As I pulled in the parking lot Dear Husband asked if I wanted to go in with him, like I had the last time he needed stitches, when we were newlyweds and every outing was an adventure, but I answered that I didn’t think they’d let me. Even though it would have meant more excitement than I’d had in a couple weeks.

And as he stepped up on the sidewalk outside the doors, a man in a mask opened the door for him, thermometer in hand, asking why he was there.

Nope, I was waiting in the car.

It wasn’t long until he came out, hand wrapped in a blue sterile pad instead of the paper towel he went in with, as well as a spiffy cloth face mask. They couldn’t stitch him up there, just in case he chipped a bone in his fingertip. So we headed just down the road to our little local hospital emergency room.

I figured, rightly, that there was no need for me to even walk in with him. Luckily there was no wait and he went right in, again met with a masked attendant, thermometer, fast and efficient check of vitals, and little wait for the doctor to come in ready to put in stitches.

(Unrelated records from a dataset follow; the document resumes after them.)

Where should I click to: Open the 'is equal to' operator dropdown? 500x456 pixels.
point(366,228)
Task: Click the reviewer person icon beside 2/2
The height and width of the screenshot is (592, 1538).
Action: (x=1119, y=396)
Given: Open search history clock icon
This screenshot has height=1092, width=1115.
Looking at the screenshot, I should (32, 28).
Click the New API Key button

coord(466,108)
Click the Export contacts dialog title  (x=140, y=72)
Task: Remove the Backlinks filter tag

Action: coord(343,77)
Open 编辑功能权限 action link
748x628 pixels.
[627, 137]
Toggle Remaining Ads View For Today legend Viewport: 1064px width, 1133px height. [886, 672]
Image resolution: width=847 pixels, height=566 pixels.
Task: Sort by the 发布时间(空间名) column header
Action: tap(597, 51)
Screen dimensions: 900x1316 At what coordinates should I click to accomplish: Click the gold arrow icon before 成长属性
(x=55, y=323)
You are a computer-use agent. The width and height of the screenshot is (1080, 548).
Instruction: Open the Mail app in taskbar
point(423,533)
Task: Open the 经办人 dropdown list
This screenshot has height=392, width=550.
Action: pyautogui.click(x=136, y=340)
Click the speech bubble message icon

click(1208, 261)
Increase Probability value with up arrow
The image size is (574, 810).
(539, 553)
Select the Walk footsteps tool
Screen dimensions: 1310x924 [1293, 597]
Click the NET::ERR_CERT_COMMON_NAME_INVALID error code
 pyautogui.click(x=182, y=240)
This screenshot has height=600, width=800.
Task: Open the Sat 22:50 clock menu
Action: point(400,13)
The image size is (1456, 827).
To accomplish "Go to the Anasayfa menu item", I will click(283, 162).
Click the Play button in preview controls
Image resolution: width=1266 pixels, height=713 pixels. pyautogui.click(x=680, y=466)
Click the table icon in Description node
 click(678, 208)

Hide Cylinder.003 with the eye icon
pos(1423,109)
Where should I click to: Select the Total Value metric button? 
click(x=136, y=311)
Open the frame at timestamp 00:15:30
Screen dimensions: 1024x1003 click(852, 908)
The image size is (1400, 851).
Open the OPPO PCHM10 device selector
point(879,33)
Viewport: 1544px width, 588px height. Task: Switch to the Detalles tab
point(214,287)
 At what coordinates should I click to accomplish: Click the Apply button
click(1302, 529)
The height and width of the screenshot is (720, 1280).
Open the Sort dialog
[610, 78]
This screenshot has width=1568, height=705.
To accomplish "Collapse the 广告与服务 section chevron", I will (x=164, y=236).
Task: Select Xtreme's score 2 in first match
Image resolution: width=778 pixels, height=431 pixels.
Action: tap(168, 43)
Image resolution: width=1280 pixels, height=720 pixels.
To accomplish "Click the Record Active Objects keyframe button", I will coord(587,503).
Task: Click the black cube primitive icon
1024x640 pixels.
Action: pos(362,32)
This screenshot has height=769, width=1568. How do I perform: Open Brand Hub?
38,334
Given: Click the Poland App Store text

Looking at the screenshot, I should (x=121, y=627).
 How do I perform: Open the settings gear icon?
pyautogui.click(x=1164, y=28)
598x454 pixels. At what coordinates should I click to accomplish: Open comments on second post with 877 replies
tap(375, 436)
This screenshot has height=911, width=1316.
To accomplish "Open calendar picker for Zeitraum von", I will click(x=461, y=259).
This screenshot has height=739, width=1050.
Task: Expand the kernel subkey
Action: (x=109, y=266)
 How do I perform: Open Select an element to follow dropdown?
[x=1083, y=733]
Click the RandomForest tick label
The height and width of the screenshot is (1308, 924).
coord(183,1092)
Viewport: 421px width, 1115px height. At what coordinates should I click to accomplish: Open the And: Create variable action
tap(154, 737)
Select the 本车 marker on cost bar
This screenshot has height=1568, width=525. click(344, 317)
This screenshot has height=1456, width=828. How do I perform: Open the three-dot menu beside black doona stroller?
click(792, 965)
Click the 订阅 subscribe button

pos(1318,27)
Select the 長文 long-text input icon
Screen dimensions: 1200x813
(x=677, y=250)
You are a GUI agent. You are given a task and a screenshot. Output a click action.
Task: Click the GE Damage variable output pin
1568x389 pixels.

While I waited out in the van, it was my first quiet moment to assess how I was feeling that day. Better but not great.

So I considered my own options for health care right now.

My primary care had already canceled my annual checkup, rescheduled from mid-March to this week, so I suspected I would have to be pretty sick to get seen in person. I could head in to our familiar urgent care, but in my experience the symptoms I’ve had aren’t anything that can be observed during an exam.

Prior to this pandemic, I might have gone in, just to find out what viruses are going around right now, and what the treatment options would be.

But now I hesistate. Not for fear of catching something, a little that I’ll pass something on.

Mainly I don’t want to strain the system in any way.

And I don’t like this feeling. I would want any person who is sick or hurting to be able to be seen by a knowledgeable professional, both for an accurate diagnosis and the peace of mind of knowing they are doing what they can to regain their health.

But in these strange pandemic days I feel like my probably minor illness is not serious enough to seek treatment.

I can’t really describe the way it felt to know I couldn’t go inside with my husband. Not that he isn’t capable of navigating it alone. We just usually do those kinds of visits together. Extra ears, at least one person thinking clearly and pain-free are pluses.

To be living in a time when health care is on an urgent level only is completely new to me.

And it makes me feel for the people I know who are dealing with truly serious health issues during this time. I pray for their safety, for their peace.

And after this week, I’ll be praying for strength in the times they have to walk into that emergency room alone.


Because even though the public service announcements assure us we’ll get through this together, when I’m sick and vulnerable, having someone with me who knows and loves me is what I want.

So I’m praying for you all, wherever you are, that you also can stay healthy enough to wait this pandemic out. And if you do fall ill, I pray that, like my husband’s mishap and my friends’ more serious issues, you receive great care and know the love of God that never leaves you alone.